“Prosopagnosia” Is a Long Word for This Surprisingly Common Condition…A. Stout
Imagine this: your sister is stopping by to visit you. While you chat about what’s new in life, she pulls out her phone and shows you a recent group picture from her friend’s birthday party. You smile at it…but you don’t know which person in the photo is your sister.
That phenomenon is due to a condition called prosopagnosia, also known as face blindness, in which a person can’t recognize faces. They all look the same, like those of generic stick figures. Those with severe cases of prosopagnosia can’t recognize the faces of their loved ones, whereas people with milder cases simply can’t recognize people they’ve only met a few times.
This condition was first named after World War II, when soldiers suffering from brain damage returned home, unable to recognize their parents, wives, or other loved ones. It’s believed this condition can arise from a severe brain injury, like a stroke, but people can also be born with it…and never realize they have it, figuring everyone else faces the same struggles with faces.

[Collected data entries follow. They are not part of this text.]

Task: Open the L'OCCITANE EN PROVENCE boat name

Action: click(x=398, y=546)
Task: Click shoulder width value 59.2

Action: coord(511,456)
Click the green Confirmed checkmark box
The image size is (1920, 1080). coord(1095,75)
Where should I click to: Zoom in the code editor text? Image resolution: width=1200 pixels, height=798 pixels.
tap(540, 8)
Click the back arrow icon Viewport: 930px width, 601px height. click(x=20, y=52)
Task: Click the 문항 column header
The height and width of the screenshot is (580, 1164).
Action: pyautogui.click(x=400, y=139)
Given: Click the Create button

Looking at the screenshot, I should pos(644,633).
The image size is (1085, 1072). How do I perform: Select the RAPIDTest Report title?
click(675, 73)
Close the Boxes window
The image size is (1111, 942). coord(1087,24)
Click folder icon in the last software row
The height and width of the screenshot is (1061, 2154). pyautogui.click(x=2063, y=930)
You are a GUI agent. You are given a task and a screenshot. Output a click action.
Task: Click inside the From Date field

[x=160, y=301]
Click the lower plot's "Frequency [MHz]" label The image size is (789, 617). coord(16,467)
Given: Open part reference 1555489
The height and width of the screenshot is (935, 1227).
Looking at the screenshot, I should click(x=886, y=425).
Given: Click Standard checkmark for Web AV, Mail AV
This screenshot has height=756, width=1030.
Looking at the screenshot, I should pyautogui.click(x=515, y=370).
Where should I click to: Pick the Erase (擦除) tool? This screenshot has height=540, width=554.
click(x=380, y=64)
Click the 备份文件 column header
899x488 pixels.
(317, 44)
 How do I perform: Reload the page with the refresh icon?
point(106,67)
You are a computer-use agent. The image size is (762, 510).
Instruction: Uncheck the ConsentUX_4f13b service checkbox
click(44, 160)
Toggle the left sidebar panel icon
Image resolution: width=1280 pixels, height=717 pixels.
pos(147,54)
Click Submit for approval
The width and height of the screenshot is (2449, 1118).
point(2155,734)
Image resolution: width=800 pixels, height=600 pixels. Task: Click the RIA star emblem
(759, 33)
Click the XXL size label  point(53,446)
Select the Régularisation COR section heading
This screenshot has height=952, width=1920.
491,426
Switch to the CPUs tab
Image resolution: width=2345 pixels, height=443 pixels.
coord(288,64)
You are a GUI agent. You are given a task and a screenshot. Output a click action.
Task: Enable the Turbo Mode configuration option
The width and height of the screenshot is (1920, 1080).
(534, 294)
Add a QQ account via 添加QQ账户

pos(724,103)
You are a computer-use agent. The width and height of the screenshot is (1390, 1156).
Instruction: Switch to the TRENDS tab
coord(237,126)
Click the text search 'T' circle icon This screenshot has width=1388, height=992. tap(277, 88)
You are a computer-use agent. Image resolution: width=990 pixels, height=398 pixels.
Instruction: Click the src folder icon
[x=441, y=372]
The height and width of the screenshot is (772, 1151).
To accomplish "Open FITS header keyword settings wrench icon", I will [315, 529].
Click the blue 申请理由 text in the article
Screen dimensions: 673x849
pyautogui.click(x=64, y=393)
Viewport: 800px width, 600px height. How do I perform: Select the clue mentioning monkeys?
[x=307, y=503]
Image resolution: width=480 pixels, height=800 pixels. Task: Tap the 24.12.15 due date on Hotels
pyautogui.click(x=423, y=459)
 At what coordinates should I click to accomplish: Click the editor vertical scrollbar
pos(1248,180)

Because people with prosopagnosia cannot recognize people’s faces, they must rely on other methods of identifying others, like strong and unusual characteristics or features, voices, unique hair colors or hair styles, specific contexts, or even the way they dress.
Needless to say, however, face blindness presents some unique challenges. People with it often struggle socially because they have trouble recognizing people. Asking “Who are you?” to someone with whom you’re forming a relationship would naturally make them feel offended and slighted, unless they know about your condition. For that reason, people with prosopagnosia might experience social anxiety.
Interestingly enough, people with autism are much more prone to prosopagnosia than the neurotypical population, with about 66 percent of them affected by it to some degree. We’re not sure why this is. Is it possible that prosopagnosia contributes to autism symptoms—that the inability to recognize faces results in the social difficulties of autism? Do the social difficulties of autism result in prosopagnosia? Could there be some sort of connection to the two disorders on a neurological level?
We don’t have answers to these questions. But while prosopagnosia comes with its unique set of difficulties, it offers some surprising benefits. For example, one 48-year-old woman with it explains that she doesn’t have the same unconscious, racial biases as other people; this is because, at a certain point during infancy, babies develop a preference for their own race because they begin to identify faces. But without that ability, it doesn’t happen. So are people with prosopagnosia less likely to judge a book by its cover? It’s possible!